> **Directions for this task**
Copy the lines of the material from the one containing "Datenschutzerklärung (188, 643)" through the one containing "[menuitem] (1040, 52)", inclusive, reproducing them without any changes.

> **Material to process**
● ● ● ●
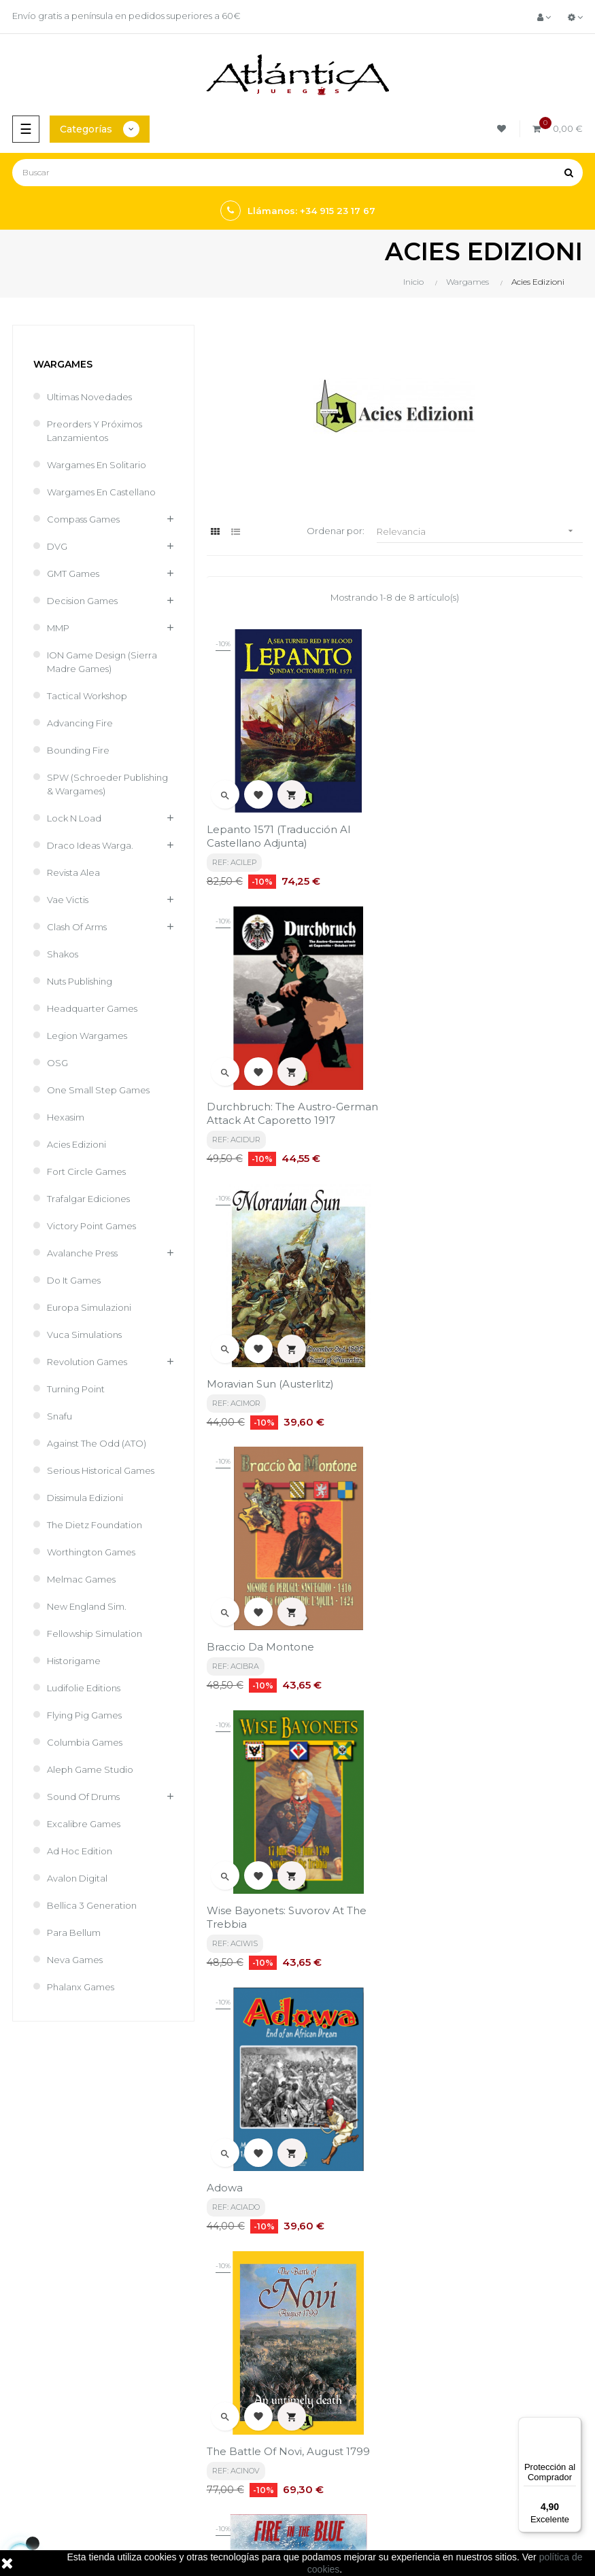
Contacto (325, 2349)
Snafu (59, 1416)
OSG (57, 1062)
● ● ● ●
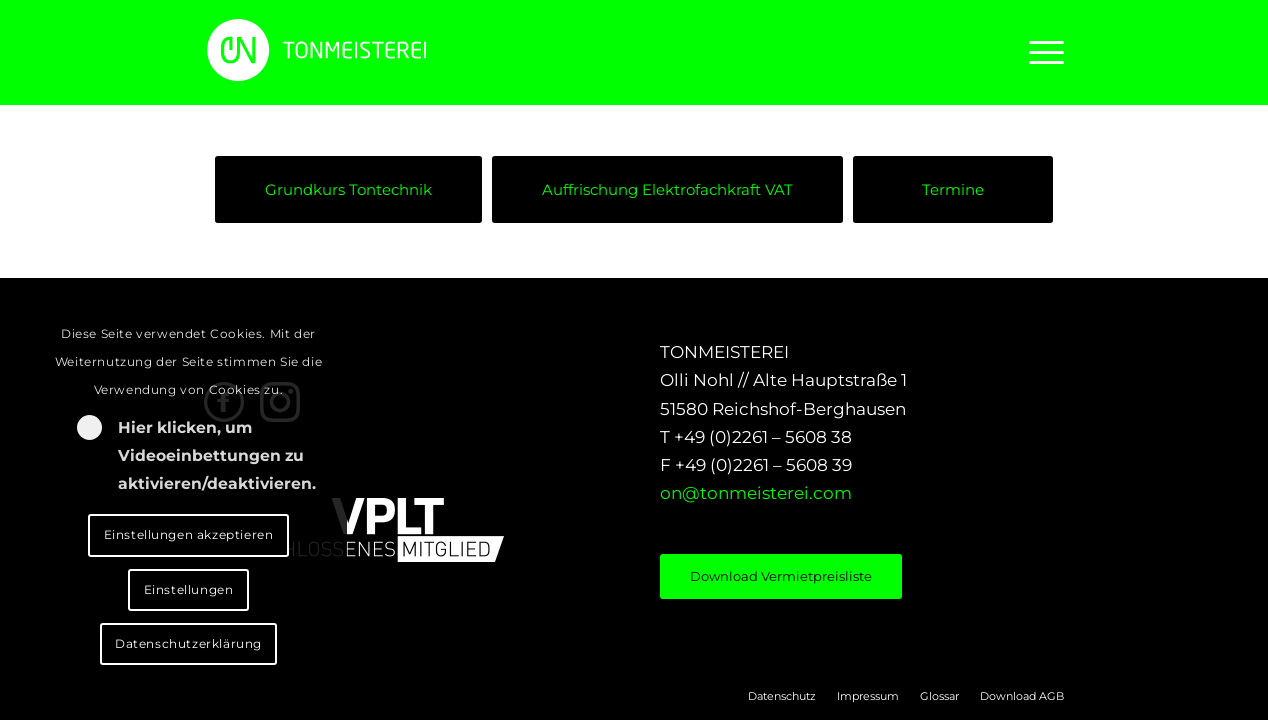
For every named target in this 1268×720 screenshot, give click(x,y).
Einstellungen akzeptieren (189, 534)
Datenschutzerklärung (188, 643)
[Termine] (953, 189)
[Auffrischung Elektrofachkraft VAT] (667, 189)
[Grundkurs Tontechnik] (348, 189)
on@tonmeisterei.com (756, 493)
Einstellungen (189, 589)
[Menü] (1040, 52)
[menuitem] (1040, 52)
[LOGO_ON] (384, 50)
● ● ● ●
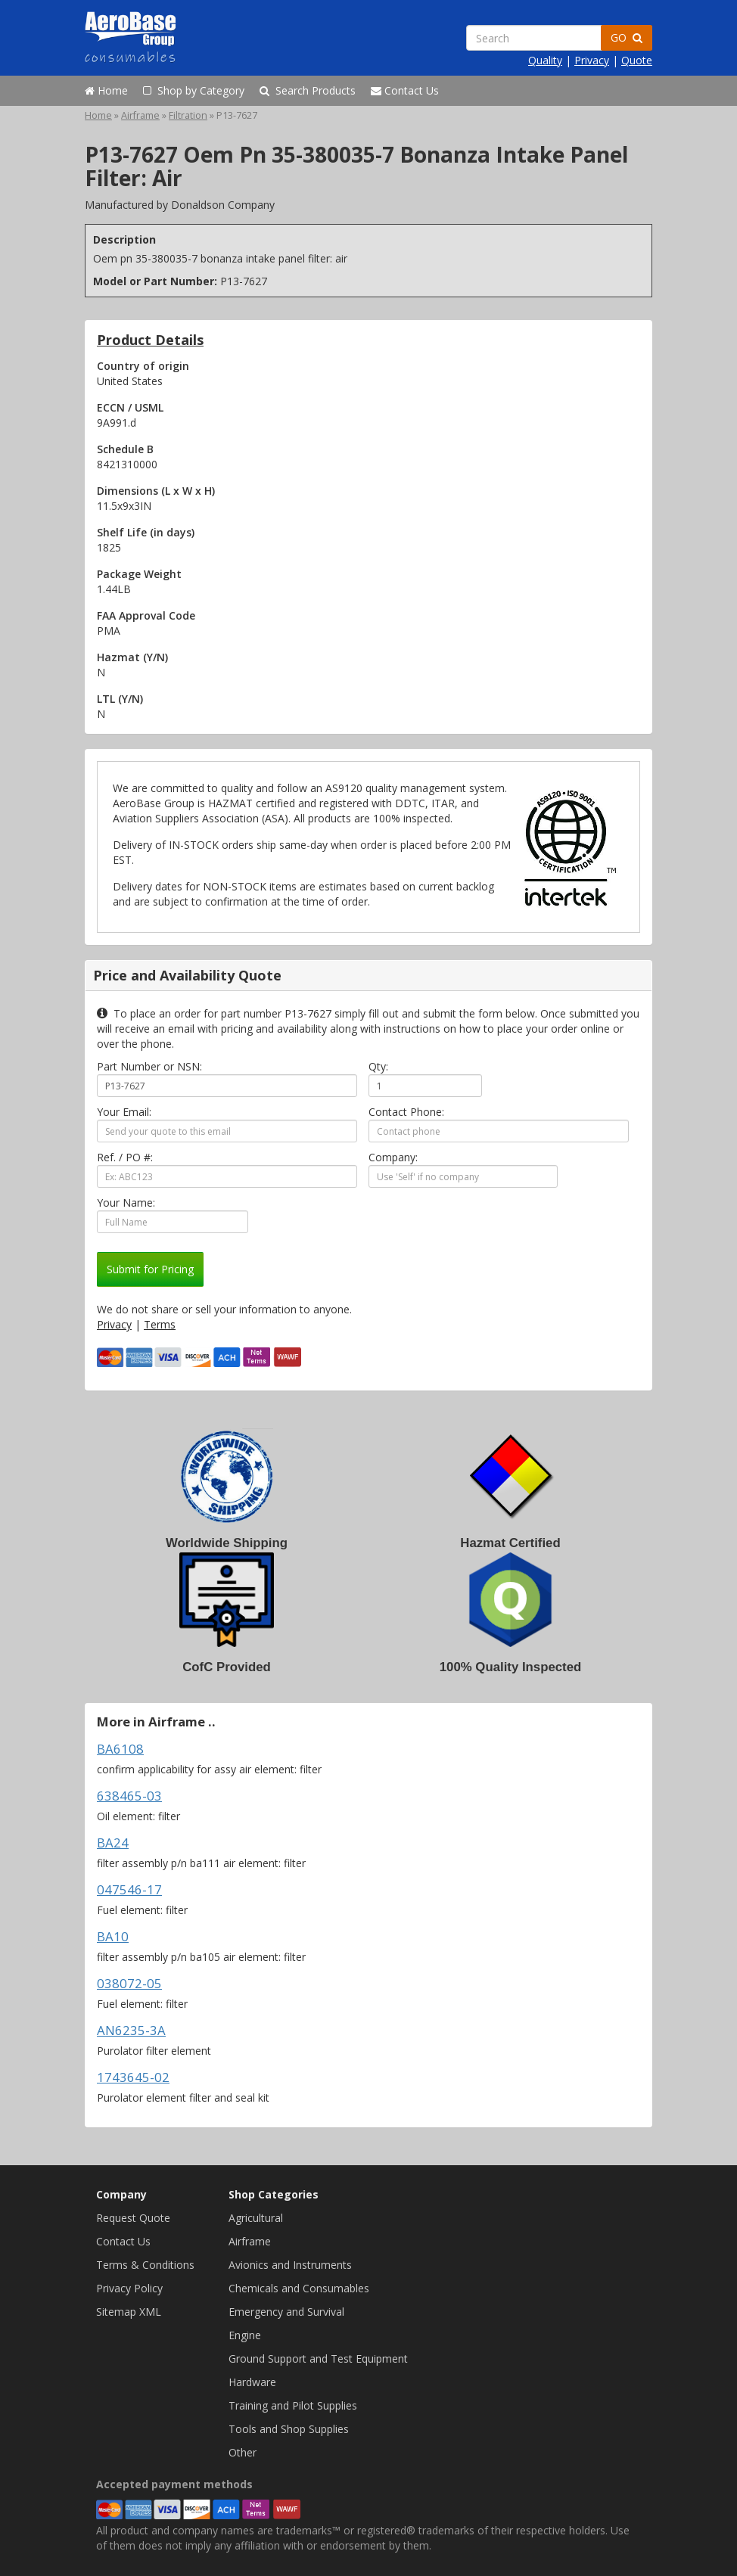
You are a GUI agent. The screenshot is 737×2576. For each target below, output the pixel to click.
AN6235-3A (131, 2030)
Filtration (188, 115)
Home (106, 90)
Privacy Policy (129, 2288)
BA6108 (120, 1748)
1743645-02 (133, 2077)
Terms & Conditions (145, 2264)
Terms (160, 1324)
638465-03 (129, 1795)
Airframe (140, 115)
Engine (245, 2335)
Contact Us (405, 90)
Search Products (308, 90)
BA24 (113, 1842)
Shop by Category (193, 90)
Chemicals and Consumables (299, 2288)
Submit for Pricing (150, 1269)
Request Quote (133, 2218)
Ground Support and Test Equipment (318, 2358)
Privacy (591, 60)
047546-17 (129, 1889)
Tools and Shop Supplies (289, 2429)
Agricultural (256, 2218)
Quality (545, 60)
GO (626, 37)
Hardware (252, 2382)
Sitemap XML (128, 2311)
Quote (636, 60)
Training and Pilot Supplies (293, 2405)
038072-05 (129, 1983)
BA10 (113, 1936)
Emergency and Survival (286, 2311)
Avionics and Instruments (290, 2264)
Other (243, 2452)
● ● ● ●
> **Task answer**
Datenschutzerklärung (188, 643)
[Termine] (953, 189)
[Auffrischung Elektrofachkraft VAT] (667, 189)
[Grundkurs Tontechnik] (348, 189)
on@tonmeisterei.com (756, 493)
Einstellungen (189, 589)
[Menü] (1040, 52)
[menuitem] (1040, 52)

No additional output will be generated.